Presumably, the AHA agrees that patients should also be informed about common, established harms like muscle pain and damage. If those are incorporated into the same break-even framework, the picture changes again:
Essentially, no one in primary prevention would be eligible—and few in secondary prevention.
At this point, however, the model itself should be questioned. The AHA’s framework assumes that all harms and benefits carry equal weight—that a 1% reduction in coronary risk perfectly offsets a 1% increase in diabetes, or a 1% increase in muscle injury. That is not how people feel outcomes.

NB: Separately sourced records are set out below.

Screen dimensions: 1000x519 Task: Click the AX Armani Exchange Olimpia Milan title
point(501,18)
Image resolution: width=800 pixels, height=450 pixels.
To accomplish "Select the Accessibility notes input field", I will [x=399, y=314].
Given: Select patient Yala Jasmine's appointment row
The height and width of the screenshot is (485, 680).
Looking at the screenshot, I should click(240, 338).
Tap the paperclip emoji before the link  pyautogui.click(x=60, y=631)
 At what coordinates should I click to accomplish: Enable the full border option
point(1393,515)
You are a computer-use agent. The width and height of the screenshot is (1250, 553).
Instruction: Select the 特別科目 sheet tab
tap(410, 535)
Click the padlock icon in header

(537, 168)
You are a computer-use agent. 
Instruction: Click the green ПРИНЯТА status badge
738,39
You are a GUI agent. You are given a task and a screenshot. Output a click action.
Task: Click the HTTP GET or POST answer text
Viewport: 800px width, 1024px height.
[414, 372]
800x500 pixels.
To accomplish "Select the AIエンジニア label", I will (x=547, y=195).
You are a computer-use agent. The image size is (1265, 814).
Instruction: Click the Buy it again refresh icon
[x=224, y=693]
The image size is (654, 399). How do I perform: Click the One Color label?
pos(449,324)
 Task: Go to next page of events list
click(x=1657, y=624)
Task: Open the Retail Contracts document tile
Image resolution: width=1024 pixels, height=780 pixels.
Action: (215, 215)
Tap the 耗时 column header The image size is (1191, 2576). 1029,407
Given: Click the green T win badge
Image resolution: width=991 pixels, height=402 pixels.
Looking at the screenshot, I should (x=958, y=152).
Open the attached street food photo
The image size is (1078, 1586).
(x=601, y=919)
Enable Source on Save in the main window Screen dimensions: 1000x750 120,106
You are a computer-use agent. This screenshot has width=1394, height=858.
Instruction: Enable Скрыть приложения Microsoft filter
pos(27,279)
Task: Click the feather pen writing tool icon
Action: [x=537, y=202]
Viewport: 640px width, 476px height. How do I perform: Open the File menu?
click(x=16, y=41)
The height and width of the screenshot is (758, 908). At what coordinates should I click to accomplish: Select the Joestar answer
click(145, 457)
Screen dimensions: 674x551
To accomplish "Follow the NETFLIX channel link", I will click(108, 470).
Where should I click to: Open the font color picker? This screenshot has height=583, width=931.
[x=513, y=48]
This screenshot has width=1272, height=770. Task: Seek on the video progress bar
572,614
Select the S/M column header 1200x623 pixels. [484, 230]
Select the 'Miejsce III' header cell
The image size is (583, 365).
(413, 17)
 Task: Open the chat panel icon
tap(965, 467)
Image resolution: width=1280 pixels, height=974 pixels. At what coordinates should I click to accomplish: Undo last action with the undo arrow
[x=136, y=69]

Rather than impose those values, we can simply show people the numbers and let them decide. For someone at a 14% baseline risk considering moderate-dose statins, the likely effects look like this:
* Mortality: None
* Avoiding a nonfatal stroke: 1 in 83
* Getting diabetes from the drug: 1 in 83
* Muscle pain and damage: 1 in 20
This—finally—is the conversation we should be having. People decide what matters most using their values. Not the AHA’s, or their doctor’s, or mine. But theirs.
When I examined my possible dissection patient I found no signs of illness—the third red flag. The first was a request for opiates, the second was an unlikely story.
Skeptical, I dug one layer deeper, offering him non-opiate pain control and a full work-up for possible aortic dissection. But alas, the lack of opiates was a deal breaker for the man and he walked out. While flipping me the bird.
The AHA guideline is, in my opinion, littered with red flags.
One is a blind faith in the Lipid Hypothesis. Another is an unlikely story—that low risk healthy people should take cholesterol drugs for the rest of their lives. And one more is a graph with data inputs that don’t match their own citations.
All of which should make us dig deeper. And Figure 4 is where ‘X’ marks the spot.
What is most striking about the graphs, to me, is that they’re offered as the scientific justification for a major expansion in treatment—and yet the underlying assumptions are opaque and untraceable.
Why wouldn’t they show us their work?
The answer, it seems, is that their model uses numbers that can’t be reconciled with the underlying data, obscures key calculations, and relies on outcomes that people taking statins don’t care about.
This is not how science fails. It is how it drifts—quietly, incrementally, until the appearance of rigor replaces the thing itself. The guideline sounds good, looks good, and has fancy, science-y graphs that blind and confuse.
Figure 4 is, in this sense, the centerpiece of the illusion—a masterstroke of form over function, style over substance, and spectacle over science.
Which is why their conclusions look convincing, even when they are not.
And why people considering statins might want to dig a layer deeper.